Not everyone is thrilled with having all this information available, of course. “Plain view” doctrine entitles anyone, including the police, to observe anything they can see from a place where they are lawfully entitled to be, but that doesn’t keep people from being upset about it. Individuals have petitioned Google to remove images of their homes from Street View, and Google has generally complied, absent any great reason not to. People who appear in Street View images can have their faces blurred out, but it’s probably a matter of time before someone is spotted in someplace they weren’t supposed to be.

Is this kind of imagery too “Big Brother” for your tastes? It’s one thing to have this great resource available, and another if you find your house pictured in Street View, and possibly identified as “where that cop that busted me lives” somewhere else on the web. These issues will resolve in their own time. For now, make use of it.
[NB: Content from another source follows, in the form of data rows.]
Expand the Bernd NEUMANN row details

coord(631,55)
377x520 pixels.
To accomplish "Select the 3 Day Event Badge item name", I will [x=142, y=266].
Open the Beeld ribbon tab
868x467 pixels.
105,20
Tim Dees is a writer, editor, trainer and former law enforcement officer. After 15 years as a police officer with the Reno Police Department and elsewhere in northern Nevada, Tim taught criminal justice as a full-time professor and instructor at colleges in Wisconsin, West Virginia, Georgia and Oregon. He was also a regional training coordinator for the Oregon Dept. of Public Safety Standards & Training, providing in-service training to 65 criminal justice agencies in central and eastern Oregon.